BRIEF: From the first line to the last, reproduce the data exactly.

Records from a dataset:
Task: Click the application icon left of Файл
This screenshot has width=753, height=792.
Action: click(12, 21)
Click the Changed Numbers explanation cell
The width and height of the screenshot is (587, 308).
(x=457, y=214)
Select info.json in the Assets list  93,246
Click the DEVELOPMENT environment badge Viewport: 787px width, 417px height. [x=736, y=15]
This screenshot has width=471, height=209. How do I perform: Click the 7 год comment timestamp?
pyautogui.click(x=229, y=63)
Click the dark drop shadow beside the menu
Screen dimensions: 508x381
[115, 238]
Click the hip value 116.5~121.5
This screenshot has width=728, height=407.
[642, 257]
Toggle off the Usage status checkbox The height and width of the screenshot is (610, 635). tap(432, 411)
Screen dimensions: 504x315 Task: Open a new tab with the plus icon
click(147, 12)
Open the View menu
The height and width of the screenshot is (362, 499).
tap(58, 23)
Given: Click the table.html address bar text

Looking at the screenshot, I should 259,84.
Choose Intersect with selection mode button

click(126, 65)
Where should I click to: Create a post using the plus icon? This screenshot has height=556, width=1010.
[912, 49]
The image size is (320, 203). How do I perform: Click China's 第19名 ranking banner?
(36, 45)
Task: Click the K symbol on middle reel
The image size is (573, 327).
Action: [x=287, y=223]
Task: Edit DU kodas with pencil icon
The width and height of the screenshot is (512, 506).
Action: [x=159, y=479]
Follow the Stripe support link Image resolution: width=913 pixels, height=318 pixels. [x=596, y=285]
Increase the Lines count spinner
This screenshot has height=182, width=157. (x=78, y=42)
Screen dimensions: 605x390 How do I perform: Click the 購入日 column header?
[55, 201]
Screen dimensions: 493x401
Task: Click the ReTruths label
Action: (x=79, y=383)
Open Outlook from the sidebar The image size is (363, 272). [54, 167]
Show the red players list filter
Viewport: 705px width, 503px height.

ANSWER TO THIS PROBLEM:
Task: Click the application icon left of Файл
This screenshot has width=753, height=792.
Action: click(12, 21)
Click the Changed Numbers explanation cell
The width and height of the screenshot is (587, 308).
(x=457, y=214)
Select info.json in the Assets list  93,246
Click the DEVELOPMENT environment badge Viewport: 787px width, 417px height. [x=736, y=15]
This screenshot has width=471, height=209. How do I perform: Click the 7 год comment timestamp?
pyautogui.click(x=229, y=63)
Click the dark drop shadow beside the menu
Screen dimensions: 508x381
[115, 238]
Click the hip value 116.5~121.5
This screenshot has width=728, height=407.
[642, 257]
Toggle off the Usage status checkbox The height and width of the screenshot is (610, 635). tap(432, 411)
Screen dimensions: 504x315 Task: Open a new tab with the plus icon
click(147, 12)
Open the View menu
The height and width of the screenshot is (362, 499).
tap(58, 23)
Given: Click the table.html address bar text

Looking at the screenshot, I should 259,84.
Choose Intersect with selection mode button

click(126, 65)
Where should I click to: Create a post using the plus icon? This screenshot has height=556, width=1010.
[912, 49]
The image size is (320, 203). How do I perform: Click China's 第19名 ranking banner?
(36, 45)
Task: Click the K symbol on middle reel
The image size is (573, 327).
Action: [x=287, y=223]
Task: Edit DU kodas with pencil icon
The width and height of the screenshot is (512, 506).
Action: [x=159, y=479]
Follow the Stripe support link Image resolution: width=913 pixels, height=318 pixels. [x=596, y=285]
Increase the Lines count spinner
This screenshot has height=182, width=157. (x=78, y=42)
Screen dimensions: 605x390 How do I perform: Click the 購入日 column header?
[55, 201]
Screen dimensions: 493x401
Task: Click the ReTruths label
Action: (x=79, y=383)
Open Outlook from the sidebar The image size is (363, 272). [54, 167]
Show the red players list filter
Viewport: 705px width, 503px height.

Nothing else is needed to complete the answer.